でもなんだかんだいって結局は、どれが得か。の1点に議論は絞られるのではないかと思うわけです。

しかしこれが難しい。

 

 

  いつまで生きるか、年金を受給できるかはわからない。

 

 年金の受給を考えるにあたって、はじめに、受給者各々の寿命は亡くなるまでわからないことです。一般に女性の方が男性より長生きします。標準の年金支給開始年齢である65才時点での平均余命は令和3年現在で、男性が19.85年、女性が24.73年です。一方、もらえる期間の期待値が違うのに、年金額は男女で同じです。よって、単純には、ほかの制度ののことを考えずに考えると、男性が早めに、つまり繰り上げて、女性が遅めに、繰り下げてもらった方が得ということになります。夫婦共稼ぎ、どちらもそれなりに稼いで、厚生年金もある。というダブルインカムの場合は、この通りです。特に遺族年金はもらえなくなるので、夫婦の給与差が無い場合、少ない場合が該当します。

 

 ところが、世間で多いのは夫が稼いで、妻が補助的に働く、あるいは専業で主婦をするというケースで、この場合は事情が違ってきます。ここでの着目は、厚生年金(老齢年金、遺族年金)の金額になります。

 先に書いたとおり、確率論的には男性が早くに亡くなります。未亡人となった配偶者には遺族厚生年金が支給されます。先に書いた平均余命の差から概ね5年間受給となると平均的は考えられます。(繰り返しですが、実際のケースは体調次第で、バラバラです。)

 この遺族厚生年金の支給額は、亡くなった配偶者の老齢厚生年金(の大部分を占める報酬比例部分、以下も同じです。)の4分の3から老齢厚生年金を引いた額、もしくは亡くなった未亡人の老齢厚生年金の2分の1と未亡人の老齢厚生年金の2分の1の合算額から老齢厚生年金を引いた額になります。(→日本年金機構

 

 ダブルインカムだと未亡人の老齢厚生年金が多額で、亡くなった配偶者の老齢厚生年金より大きければ遺族厚生年金はもらえませんし、未亡人の老齢厚生年金が小さくてもその差が少なければ、その差の2分の1しか遺族厚生年金はもらえないので、金額が小さく、遺族厚生年金云々の話は無視するというのも一つの考え方です。

 

 通常の場合、つまり夫婦間年金額の差があって、遺族厚生年金の対象となるような場合、老齢厚生年金は所得税や住民税では雑所得として課税対象ですが、遺族厚生年金は非課税です。遺族年金の計算においては亡くなった方が老齢年金で繰り上げようが繰り下げようが遺族年金の計算には反映されません。なので、遺族年金の計算では未亡人の老齢年金額を差し引くので、老齢年金額が小さく方が遺族年金額はその分大きくなります。合計額は額面上は変わりません。しかし遺族厚生年金は非課税なので、遺族厚生年金の割合が大きい方が、取られる税金(国民健康保険、後期高齢者医療保険の場合はその保険料も)は小さくなります。そうすると、繰り上げて自身の老齢年金額を小さくしておいた方が、遺族年金の額は大きくなるのです。

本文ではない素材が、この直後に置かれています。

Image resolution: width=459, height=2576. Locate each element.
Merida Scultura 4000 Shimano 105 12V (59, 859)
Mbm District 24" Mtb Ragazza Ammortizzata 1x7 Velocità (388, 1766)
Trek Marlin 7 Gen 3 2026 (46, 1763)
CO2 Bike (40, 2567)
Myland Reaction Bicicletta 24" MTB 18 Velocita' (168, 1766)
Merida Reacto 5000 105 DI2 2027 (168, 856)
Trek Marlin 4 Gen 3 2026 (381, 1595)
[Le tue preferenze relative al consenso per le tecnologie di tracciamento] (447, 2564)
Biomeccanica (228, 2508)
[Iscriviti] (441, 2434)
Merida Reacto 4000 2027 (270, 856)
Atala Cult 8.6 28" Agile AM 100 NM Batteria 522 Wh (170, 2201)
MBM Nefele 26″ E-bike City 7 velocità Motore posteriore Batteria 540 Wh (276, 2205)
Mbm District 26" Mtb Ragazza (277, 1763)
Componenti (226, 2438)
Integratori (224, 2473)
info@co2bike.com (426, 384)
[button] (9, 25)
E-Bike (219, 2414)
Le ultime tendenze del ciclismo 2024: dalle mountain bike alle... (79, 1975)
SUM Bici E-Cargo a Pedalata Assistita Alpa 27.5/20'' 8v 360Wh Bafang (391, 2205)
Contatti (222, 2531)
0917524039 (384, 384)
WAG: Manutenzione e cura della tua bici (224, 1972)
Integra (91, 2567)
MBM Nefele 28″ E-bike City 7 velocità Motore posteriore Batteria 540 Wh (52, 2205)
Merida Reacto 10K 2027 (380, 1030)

(面識の無い方のチャンネルですが、このyoutubeの解説(特に最後の部分)がわかりやすいです。→リンク)

 

 そうすると、一つの考え方にはなるのですが、年収が在職年金制度に係らない程度に、つまり厚生年金と給与合わせて年間550万ぐらい下がった時点で、できるだけ早く繰り上げ受給するという方法は選択になると思います。

 

 年間にもらえる年金が小さくなると、累進課税なので所得税が安くなります。公的年金控除は所得によりますがほぼ一定(所得税は当年12月31日現在、住民税は前年12月31日現在65才以上で年間110万円)なので、年金を早くもらうと生涯合計での公的年金控除も大きくなり、税金の累計も安くなります。

 連動して国民健康保険料や後期高齢者医療保険料が安くなります。さらに介護保険料も所得連動なので安くなります。というに所得が小さくなると、大幅に安くなります。医療保険でも限度額は前年所得で決まるので、自己負担が小さくなる可能性があります。

 

  結論としてはいつまで給料を稼げるか、あるいは稼ぐか。


 結局行き着くところはいつまで一定の年収を得る働き方をするか、あるいは受動的に働けるか。で決まると考えます。寿命もある中、厳しい選択です。

 私の場合まだ10年弱猶予がありそうなので、体調や財産を見ながら、もう少し考えてみたいと思います。